::: Page text

Schuette, 62, a likely 2018 gubernatorial candidate and Michigan's lone stage speaker in Cleveland this week, has filed criminal charges against three public workers, sued two water engineering companies and promised that more charges are coming. He told the crowd that pregnant women and mothers with newborn infants "still should not bathe or drink the water" — apparently disputing guidance from federal and other experts who have declared that filtered water is safe for everyone in Flint.

"I will make it right because in Michigan, the system's not rigged," Schuette said in remarks during which he also honored law enforcement after fatal shootings of authorities in Texas, Louisiana and at a Michigan courthouse. "In Michigan, we have one system of justice. That mean the rules apply to all no matter who you are. ... Justice is coming to Flint."

Flint is not typically a favored topic inside the state GOP.

Snyder, who was featured in a video played inside the convention hall Monday afternoon but is not attending, has apologized for his administration's role in the disaster and was called in front of Congress to testify. The crisis began when the water source was switched in 2014 while the financially strapped city of nearly 100,000 was under state management.

Snyder spokeswoman Anna Heaton said of Schuette's comments on the water: "All levels of government and independent experts such as (Virginia Tech professor) Marc Edwards have publicly stated the opposite, and it's important that residents are using the water because it will improve the system."

Schuette spokesman John Sellek said the attorney general's point was that "he wouldn't advise his family" to drink or bathe with the water "and so many people in Flint don't trust it yet."

::::::
::: Given entries

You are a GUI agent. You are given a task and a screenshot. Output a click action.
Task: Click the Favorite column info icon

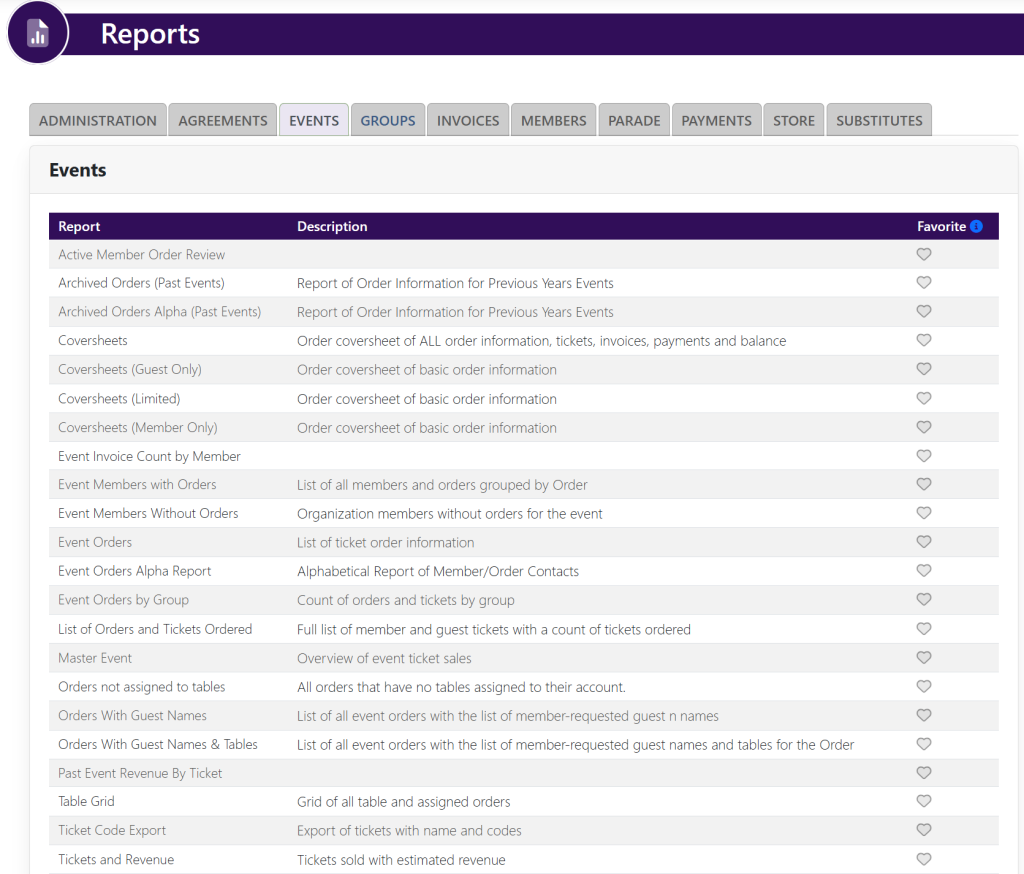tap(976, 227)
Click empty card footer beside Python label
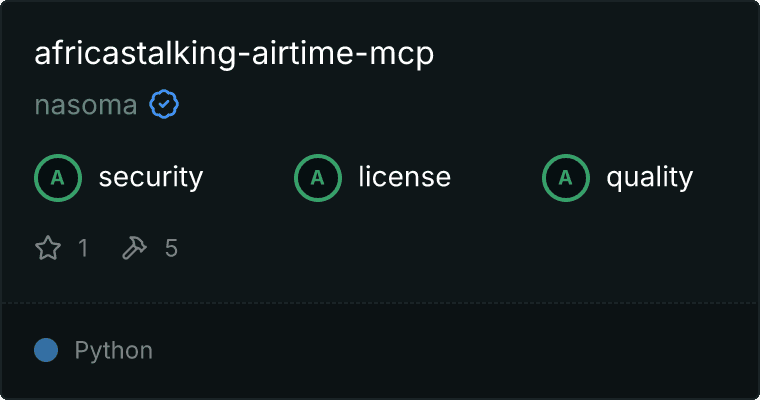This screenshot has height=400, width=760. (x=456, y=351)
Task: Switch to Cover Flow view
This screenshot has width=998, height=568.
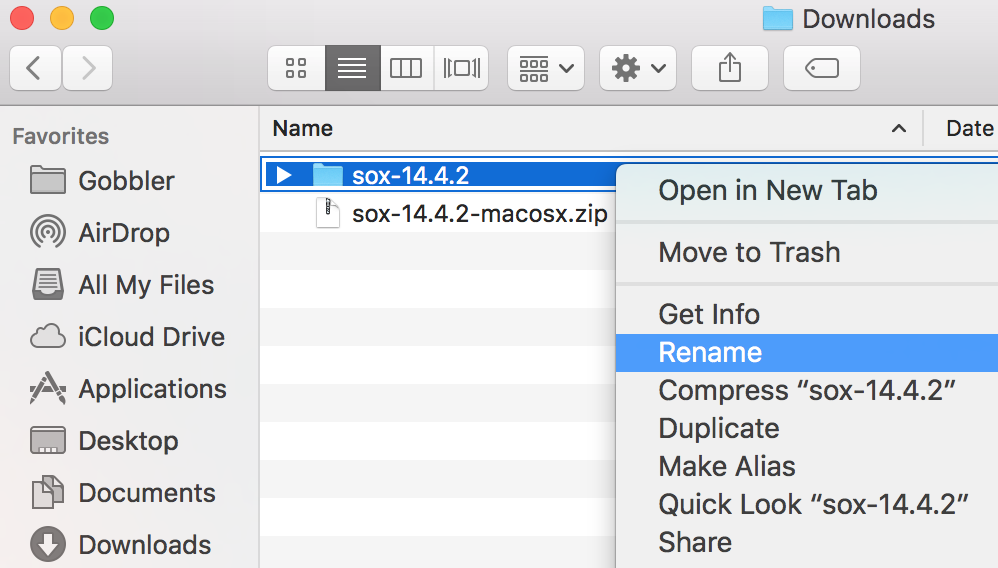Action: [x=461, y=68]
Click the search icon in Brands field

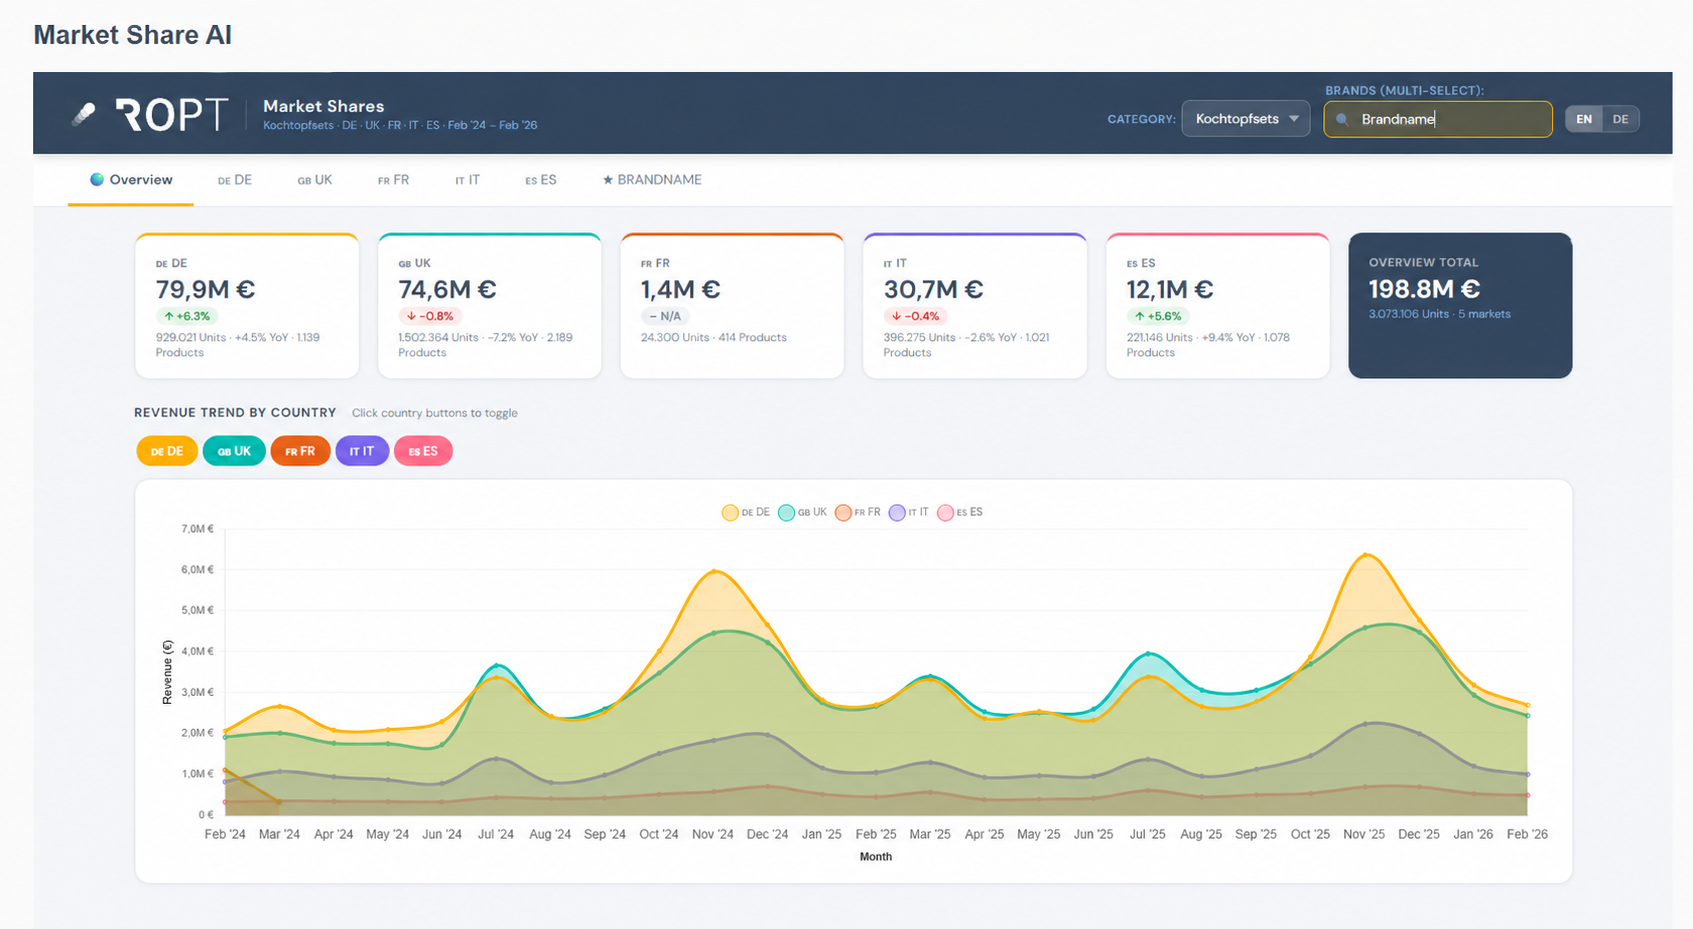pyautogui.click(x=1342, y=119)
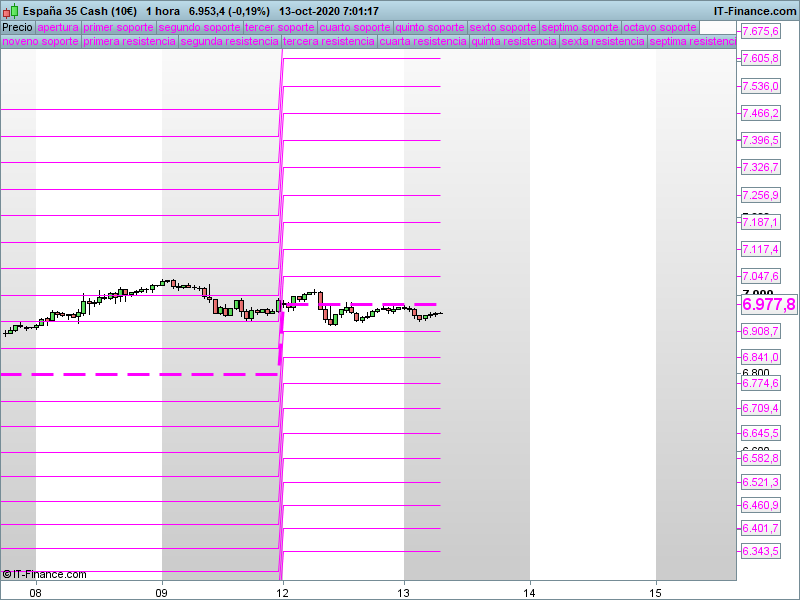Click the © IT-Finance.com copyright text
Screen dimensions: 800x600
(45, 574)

::::::

(List of tasks)
(A) Answer these from the article about Schuette and the Flint water crisis:
(i) Against how many public workers has Schuette filed criminal charges?
(ii) In what year was Flint's water source switched?
(iii) Who is the Snyder spokeswoman quoted in the article?
(B) Carry on the article about Schuette and the Flint water crisis, picking up after its final sentence.

(Written answers)
(A)
(i) Three
(ii) 2014
(iii) Anna Heaton

(B)
Snyder, who attended the 2012 national convention, will be at two Michigan Republican Party events in Cleveland outside of the official agenda on Thursday, the final day.

He has not endorsed presumptive nominee Donald Trump. Schuette did not mention Trump during his speech, but he said last month that he supports Trump because "I'm not going to toss the keys to (Democrat) Hillary Clinton — no way."

Schuette — a former congressman, state agriculture director, state senator and appeals court judge — asked delegates to stand with law enforcers but also parents "whose one desire is that their children can go to school safely and learn to read and find the path to the shining city on a hill."

Democratic U.S. Rep. Dan Kildee of Flint, a possible 2018 gubernatorial candidate, said Schuette, in speaking at the convention podium, "is endorsing all that Donald Trump's Republican Party now stands for. How Bill Schuette can look himself in the mirror and defend such divisiveness and hate baffles me."

Schuette opened his Flint probe in January after initially declining to investigate. He has said he reversed course after receiving more information from media reports.

He spoke Monday before leaders approved convention rules on voice votes and rejected demands for a state-by-state roll call vote over objections from angry dissidents, some of whom claim that the new rules give too much clout to the GOP hierarchy.

Michigan was not among the small number of states where a majority of delegates submitted petitions for the roll call vote.

"It's important to have a vote on those rules so that people can be heard — so the delegates who understand what happened, who don't support what happened, can have their voice be heard," said Wendy Day, a Michigan delegate for Texas Sen. Ted Cruz. "That's all we were asking for. It wouldn't have taken a lot of time or effort. They could have given it to us. But they chose not to, and that's a shame."